NYU researchers develop neural decoding that can give back lost speech

Diagram of the human head and the brain with signal readings

Losing the ability to speak due to neurological damage can be incredibly isolating. But thanks to recent advancements in technology, there's hope on the horizon. Scientists have been working on neural speech prostheses, special devices that can help people who have trouble speaking by translating brain activity into speech.
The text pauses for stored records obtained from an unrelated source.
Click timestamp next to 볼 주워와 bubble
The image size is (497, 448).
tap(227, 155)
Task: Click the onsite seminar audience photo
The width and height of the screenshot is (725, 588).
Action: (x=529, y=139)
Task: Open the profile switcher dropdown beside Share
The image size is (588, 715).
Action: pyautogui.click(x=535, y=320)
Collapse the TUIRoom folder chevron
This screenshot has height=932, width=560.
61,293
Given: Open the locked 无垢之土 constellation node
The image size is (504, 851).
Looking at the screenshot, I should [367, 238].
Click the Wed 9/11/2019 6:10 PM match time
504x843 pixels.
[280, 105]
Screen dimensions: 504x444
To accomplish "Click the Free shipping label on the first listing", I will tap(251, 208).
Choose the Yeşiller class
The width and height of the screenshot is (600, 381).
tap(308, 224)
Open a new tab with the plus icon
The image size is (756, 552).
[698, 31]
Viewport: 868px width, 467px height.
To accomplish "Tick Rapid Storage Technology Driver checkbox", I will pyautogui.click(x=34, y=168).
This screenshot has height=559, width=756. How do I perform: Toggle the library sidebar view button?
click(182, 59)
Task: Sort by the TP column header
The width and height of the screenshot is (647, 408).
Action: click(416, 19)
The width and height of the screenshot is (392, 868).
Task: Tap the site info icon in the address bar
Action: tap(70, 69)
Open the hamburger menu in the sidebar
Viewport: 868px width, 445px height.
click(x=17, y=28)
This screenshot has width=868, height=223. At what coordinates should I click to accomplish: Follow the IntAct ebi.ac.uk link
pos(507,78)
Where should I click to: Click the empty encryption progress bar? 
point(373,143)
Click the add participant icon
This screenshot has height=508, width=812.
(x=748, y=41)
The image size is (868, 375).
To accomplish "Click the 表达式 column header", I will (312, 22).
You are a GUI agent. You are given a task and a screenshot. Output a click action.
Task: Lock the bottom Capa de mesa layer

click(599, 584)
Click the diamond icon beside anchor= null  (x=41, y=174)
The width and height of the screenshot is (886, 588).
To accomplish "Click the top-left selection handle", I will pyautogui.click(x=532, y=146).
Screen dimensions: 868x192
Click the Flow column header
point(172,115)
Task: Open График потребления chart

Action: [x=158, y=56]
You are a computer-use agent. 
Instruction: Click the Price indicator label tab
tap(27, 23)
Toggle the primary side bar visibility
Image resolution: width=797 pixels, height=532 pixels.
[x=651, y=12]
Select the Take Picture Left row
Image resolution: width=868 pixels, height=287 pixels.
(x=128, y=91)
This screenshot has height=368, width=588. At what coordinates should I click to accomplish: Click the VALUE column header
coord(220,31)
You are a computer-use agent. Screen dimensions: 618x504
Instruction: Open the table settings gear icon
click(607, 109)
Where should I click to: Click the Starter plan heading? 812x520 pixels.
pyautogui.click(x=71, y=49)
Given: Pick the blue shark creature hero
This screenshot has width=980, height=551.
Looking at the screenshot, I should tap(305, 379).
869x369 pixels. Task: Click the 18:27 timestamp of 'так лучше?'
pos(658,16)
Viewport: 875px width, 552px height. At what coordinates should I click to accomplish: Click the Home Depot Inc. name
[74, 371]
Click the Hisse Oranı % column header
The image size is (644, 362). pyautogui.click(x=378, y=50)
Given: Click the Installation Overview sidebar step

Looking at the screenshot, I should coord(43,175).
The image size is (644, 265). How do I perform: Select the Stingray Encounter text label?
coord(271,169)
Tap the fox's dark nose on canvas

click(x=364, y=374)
In a recent study published in Nature Machine Intelligence, a team of NYU researchers led by Yao Wang — Professor of Electrical and Computer Engineering and Biomedical Engineering at NYU Tandon, as well as a member of NYU WIRELESS — and Adeen Flinker —  Associate Professor of Biomedical Engineering at NYU Tandon and Neurology at NYU Grossman School of Medicine — and Tandon ECE Ph.D. student Xupeng Chen presented a significant advancement in the decoding of speech using neural architectures — turning signals recorded from the brain and transforming them into audible speech. Building upon previous research, their work introduces modifications that enhance decoding accuracy across a broader range of voices. 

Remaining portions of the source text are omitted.